Krzysiek T.: Zgadzam się z Tomkiem - odcinek był szalenie taki sobie. Miał kilka fajnych momentów, lecz przez większość czasu wszystkie postacie zachowywały się, delikatnie mówiąc, niezbyt rozsądnie. Na czele oczywiście z Eugenem, który uznał, iż skoro Hitler pomógł mu w ucieczce z piekła, to sam odkupił swoje winy i zasługuje na drugą szansę. Jednakże jako całość, drugi sezon PREACHERA zrobił gigantyczny krok naprzód. Pierwszy oglądałem momentami mocno cierpiąc, tym razem zaś wszystkie odcinki potrafiły zainteresować niebanalnymi wątkami i zwrotami akcji, ale również wiele razy przynosząc pewnego rodzaju zawód. Był także zdecydowanie bliższy komiksowi, chociaż korzystał z niego bardziej na zasadzie reinterpretacji, niż przeniesienia w skali 1:1. Nie przeszkadza mi to zupełnie i liczę, że trzeci sezon zostanie ogłoszony już wkrótce.
TEEN TITANS: GO! 4x32: Labor Day
TEEN TITANS: GO! 4x33: Classic Titans
Krzysiek T.: Obiecałem poprzednim razem, że nadrobię oba odcinki przygód Tytanów. Szkoda tylko, że nie mogę o nich napisać tego samego. "Labor Day" to standard - Robin wpada na genialny pomysł, który doprowadza do masy zamieszania i absurdalnych scen, które jednak nie śmieszyły mnie tak, jak chcieliby tego twórcy. Być może trochę mi się już takie odcinki opatrzyły. "Classic Titans" jest z kolei dużo ciekawszy, a twórcy serialu kolejny raz pokazują spory dystans do samych siebie, ale nie tylko. Tak jak mieliśmy już pseudo-crossover z YOUNG JUSTICE, tak teraz można było sprawdzić, jak Tytani sprawdzą się w zestawieniu ze swoimi poprzednimi wersjami. Sporo osób może nie wyłapać odniesień, lecz zdecydowanie był to lepszy z obu krótko omawianych odcinków.
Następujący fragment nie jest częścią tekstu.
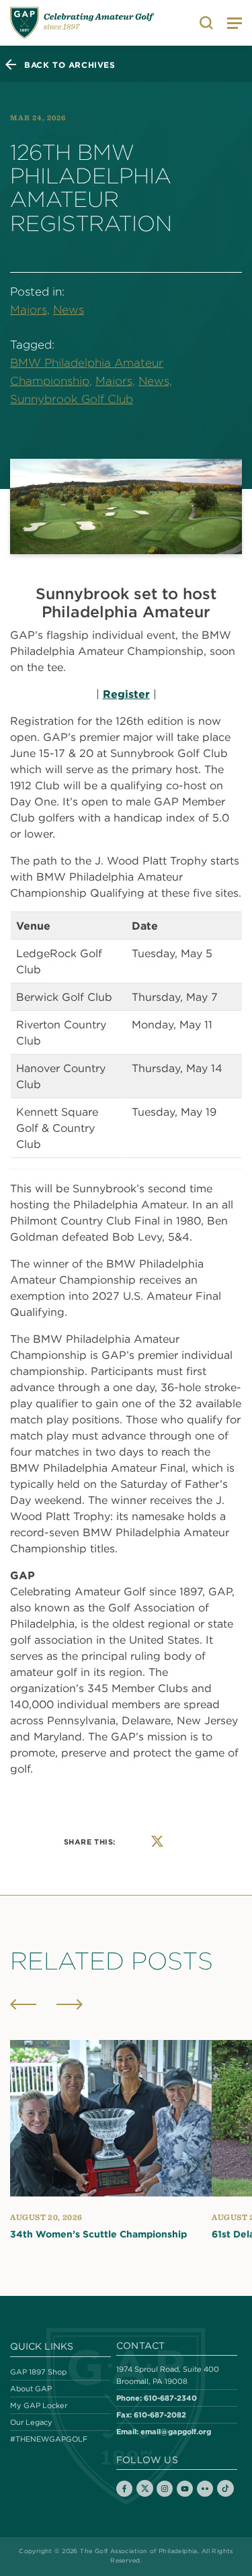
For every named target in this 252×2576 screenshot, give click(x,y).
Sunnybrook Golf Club (71, 399)
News (68, 309)
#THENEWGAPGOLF (48, 2439)
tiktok (225, 2488)
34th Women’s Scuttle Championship (98, 2234)
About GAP (31, 2388)
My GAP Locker (38, 2405)
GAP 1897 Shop (38, 2372)
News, (155, 380)
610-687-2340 (170, 2398)
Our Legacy (31, 2422)
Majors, (30, 309)
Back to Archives (70, 64)
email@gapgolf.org (175, 2431)
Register (126, 694)
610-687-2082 (160, 2414)
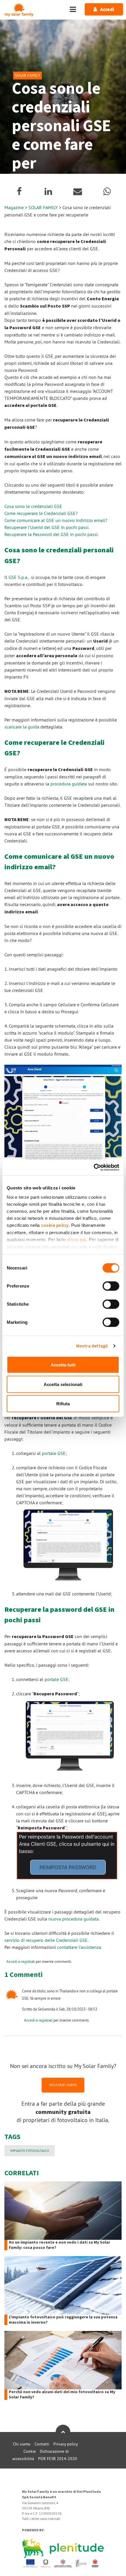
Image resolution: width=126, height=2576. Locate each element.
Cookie (29, 2451)
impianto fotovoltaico (29, 2150)
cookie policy (55, 1225)
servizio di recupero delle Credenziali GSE (46, 1940)
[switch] (111, 1286)
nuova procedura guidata (73, 1919)
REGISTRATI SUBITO (63, 2085)
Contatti (42, 2444)
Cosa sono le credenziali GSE (33, 506)
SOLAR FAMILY (43, 207)
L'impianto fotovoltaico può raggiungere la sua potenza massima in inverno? (63, 2320)
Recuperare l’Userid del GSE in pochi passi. (46, 527)
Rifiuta (63, 1403)
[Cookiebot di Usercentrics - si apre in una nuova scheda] (93, 1167)
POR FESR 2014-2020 (57, 2458)
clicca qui (76, 1239)
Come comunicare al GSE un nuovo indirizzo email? (55, 520)
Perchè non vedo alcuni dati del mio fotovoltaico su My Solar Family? (62, 2394)
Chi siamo (21, 2444)
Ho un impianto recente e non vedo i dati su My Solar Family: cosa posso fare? (59, 2245)
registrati (28, 1961)
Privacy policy (65, 2444)
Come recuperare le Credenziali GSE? (41, 513)
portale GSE (54, 1453)
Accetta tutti (63, 1364)
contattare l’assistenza (79, 1947)
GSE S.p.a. (18, 577)
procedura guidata (68, 784)
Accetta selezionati (63, 1384)
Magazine (14, 207)
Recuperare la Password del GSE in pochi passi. (51, 534)
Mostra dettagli (92, 1346)
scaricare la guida (21, 727)
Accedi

JUSTICE LEAGUE ACTION 1x36: Superman Red vs Superman Blue
Tomek: Po tytule i początkowych
minutach odcinka spodziewałem się, że będzie to jedynie kolejna
nawalanka. Na szczęście tak się nie stało. I choć akcji i walk jest w
nim całkiem sporo, to jednak jest tu także pełno, w większości,
pierwszorzędnego humoru – jedynie „superdobre” wersje bohaterów są
czasem nieco irytujące. Pierwsza połowa miała jeszcze kilka głupot
mających na celu jedynie popchnąć akcję do przodu, jak
bohaterowie pozwalający Luthorowi strzelać do siebie czy Batman i Green
Arrow atakujący Supermana i Wonder Woman bez żadnego planu, ale
rewelacyjna końcówka w pełni to wynagrodziła.